● Wat wordt gevraagd
Herschrijf alles van "Select the estimate number 1445 line" tot en met "pyautogui.click(x=145, y=623)", waarbij je "estimate number" vervangt door "invoice number" en de rest ongewijzigd laat. Laat de afbeeldingen weg in je antwoord.

● Gegeven informatie
•••••

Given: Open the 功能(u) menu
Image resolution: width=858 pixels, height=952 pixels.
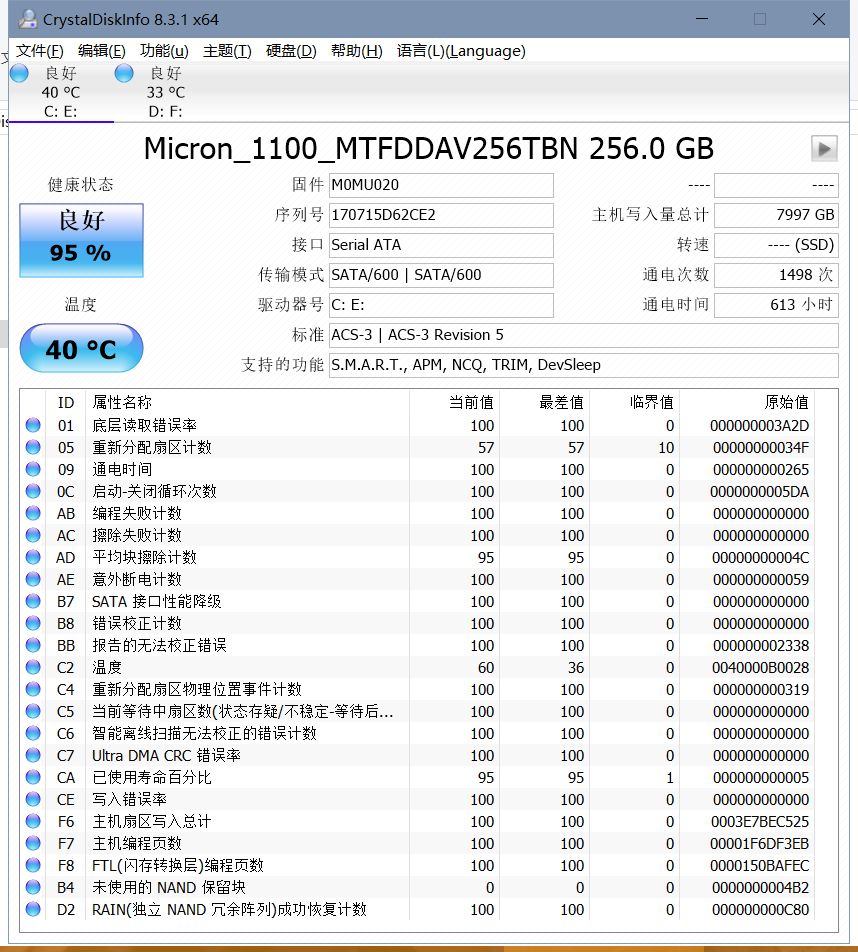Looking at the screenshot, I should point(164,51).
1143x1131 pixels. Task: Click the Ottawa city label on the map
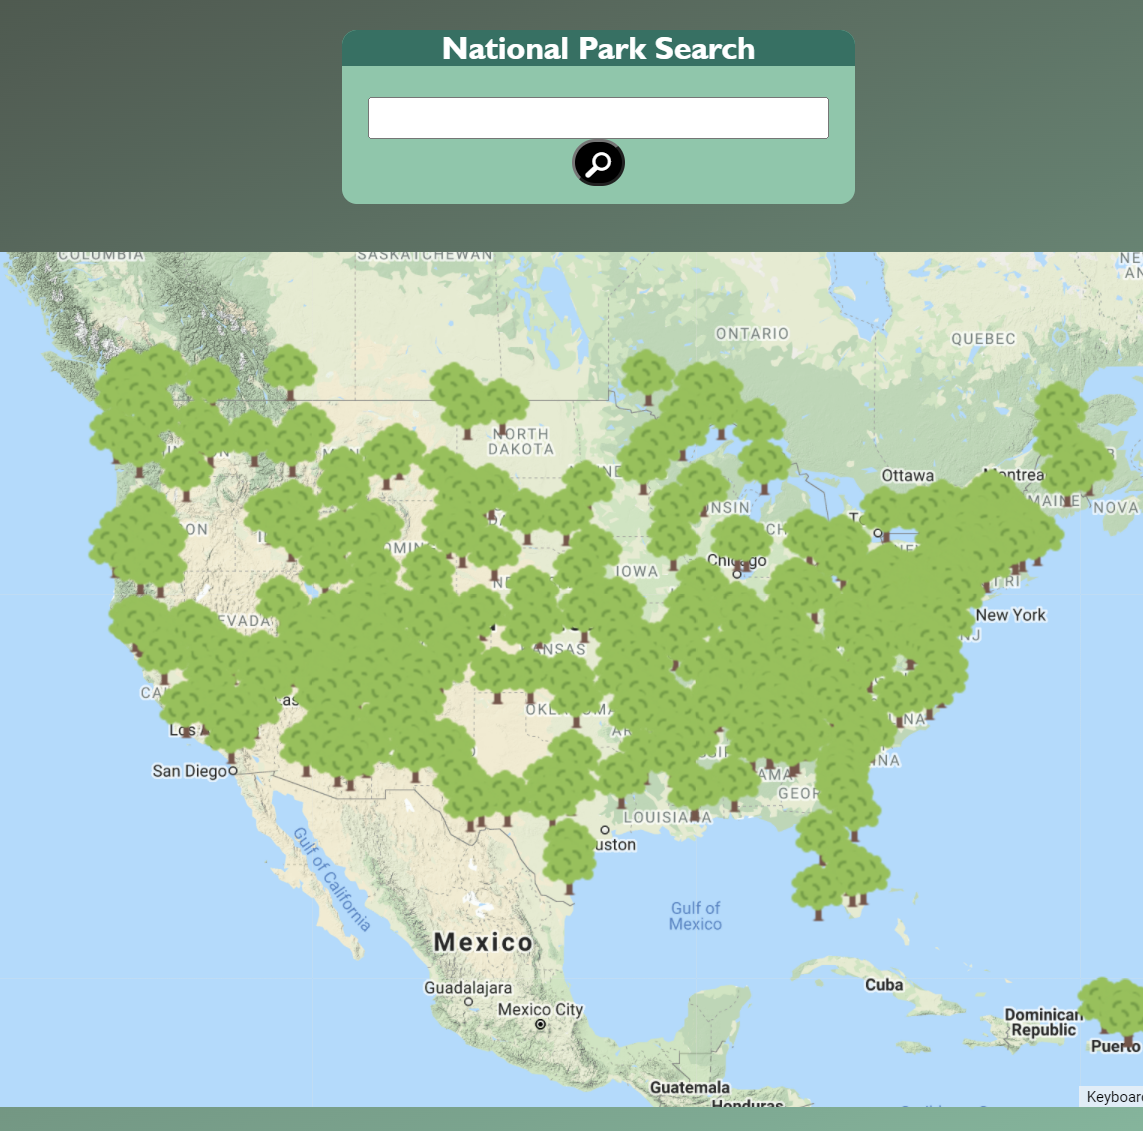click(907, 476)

•••••

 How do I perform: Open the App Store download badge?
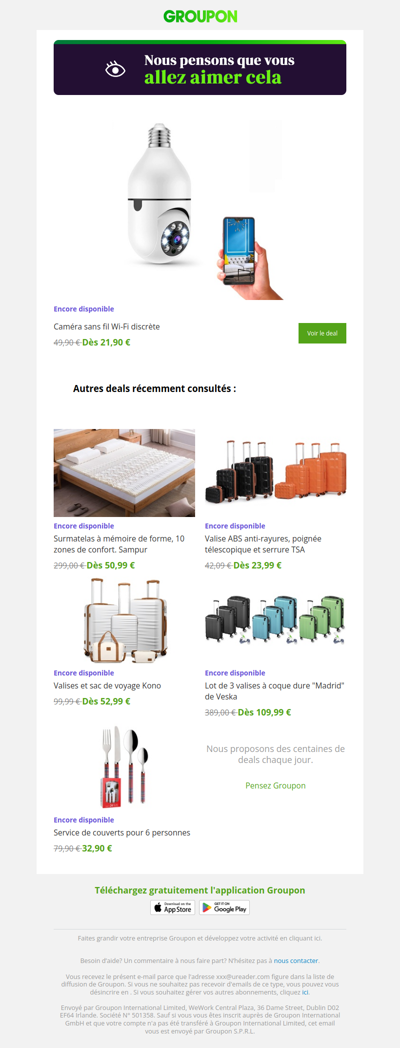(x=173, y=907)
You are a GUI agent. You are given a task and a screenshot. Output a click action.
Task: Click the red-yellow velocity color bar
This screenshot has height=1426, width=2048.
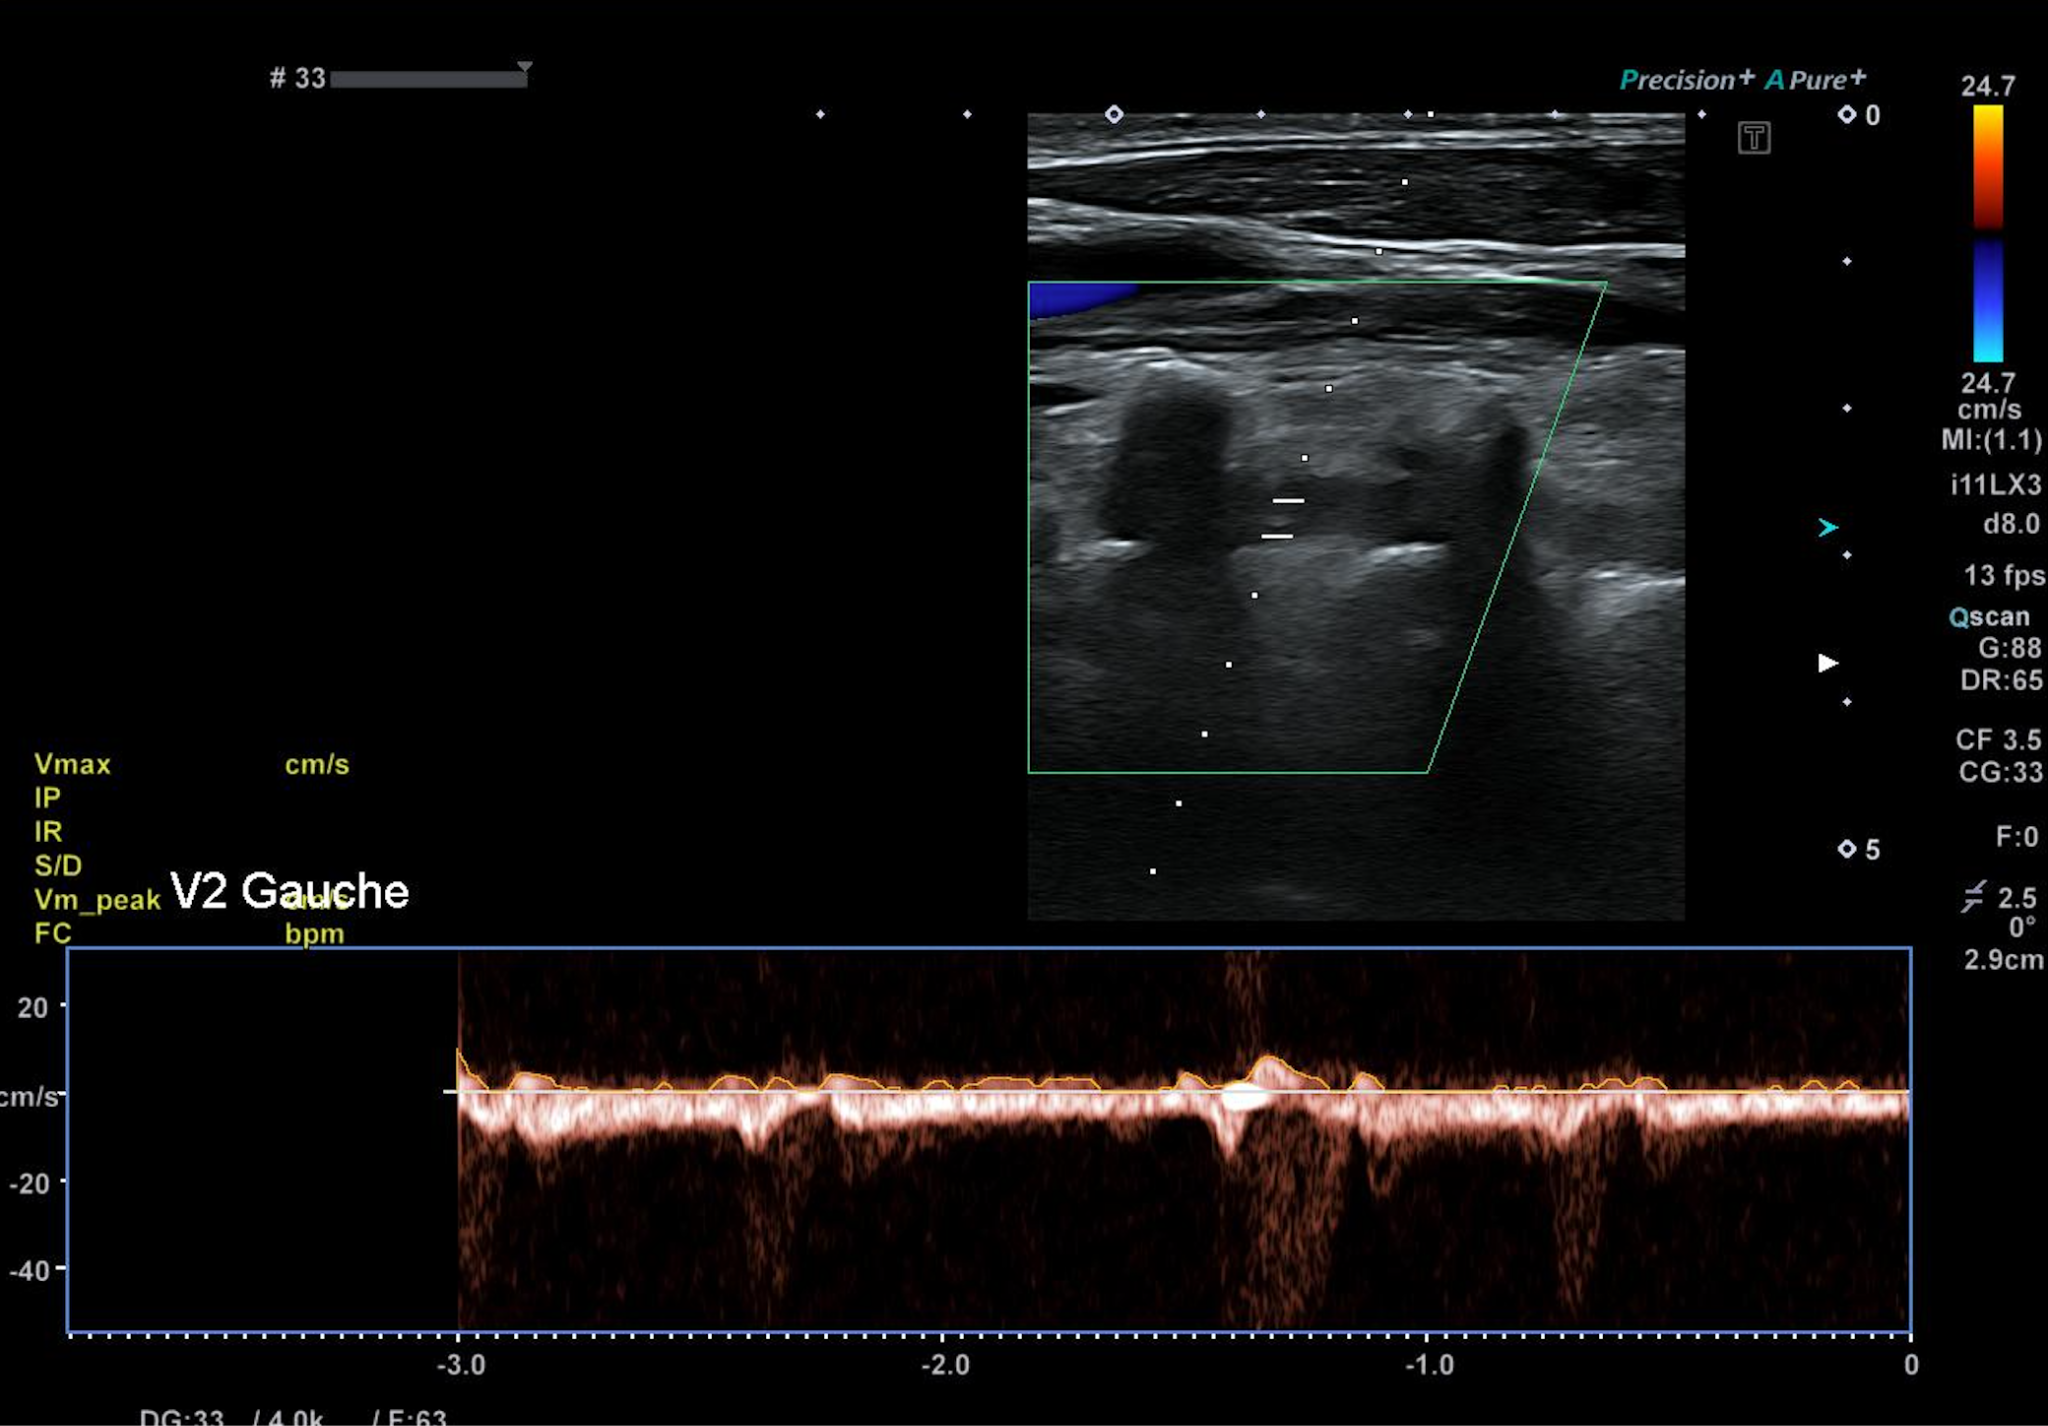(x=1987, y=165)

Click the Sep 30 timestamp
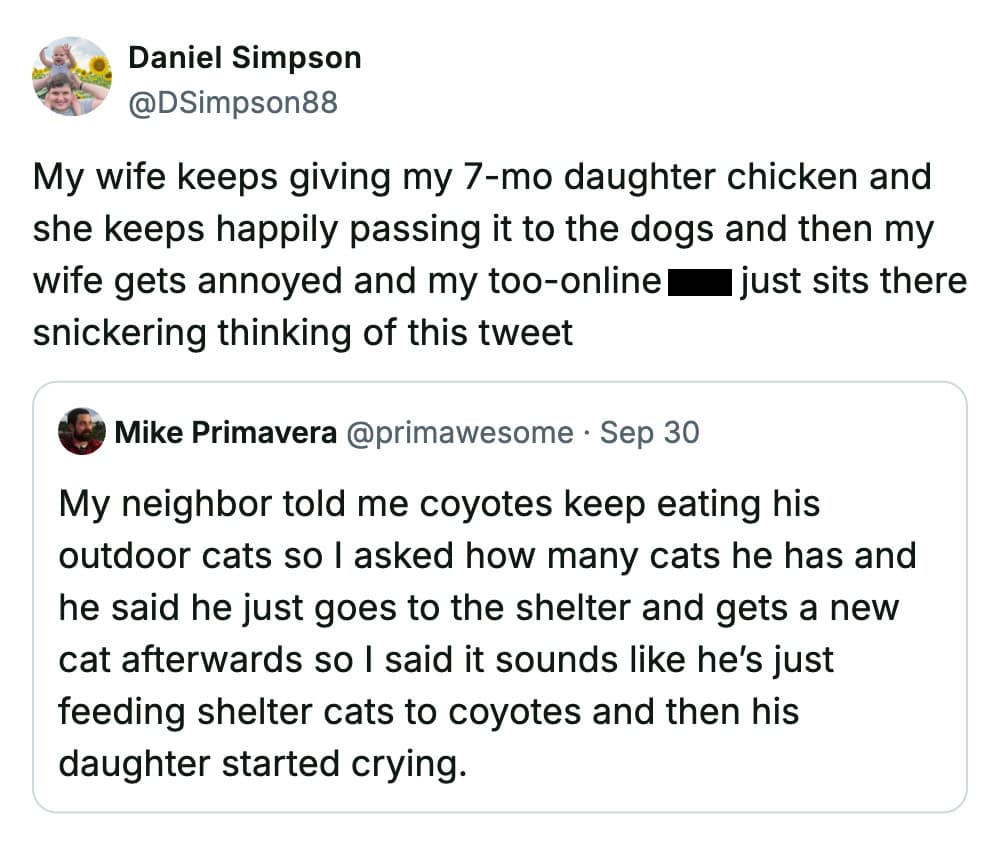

•••••

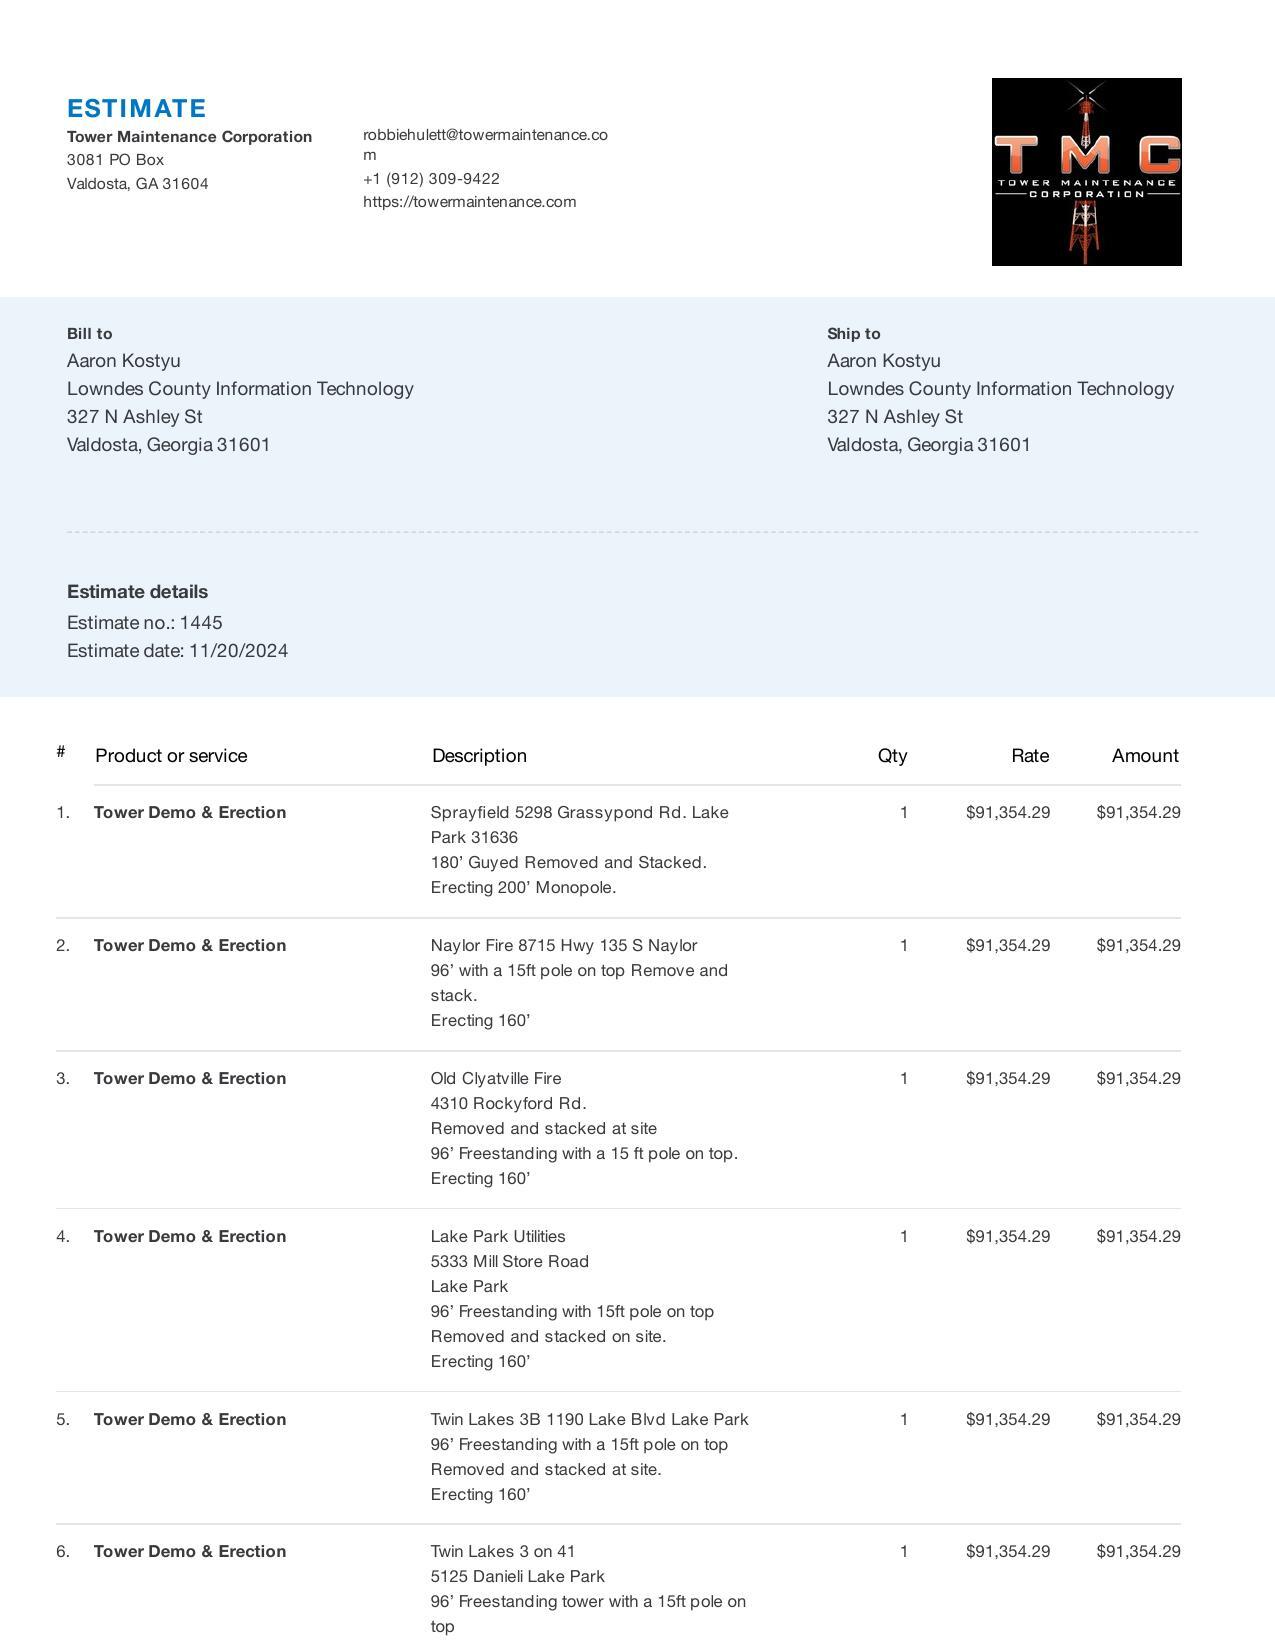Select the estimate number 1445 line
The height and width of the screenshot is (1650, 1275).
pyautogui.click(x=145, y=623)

•••••

● Antwoord
Select the invoice number 1445 line
The height and width of the screenshot is (1650, 1275).
pyautogui.click(x=145, y=623)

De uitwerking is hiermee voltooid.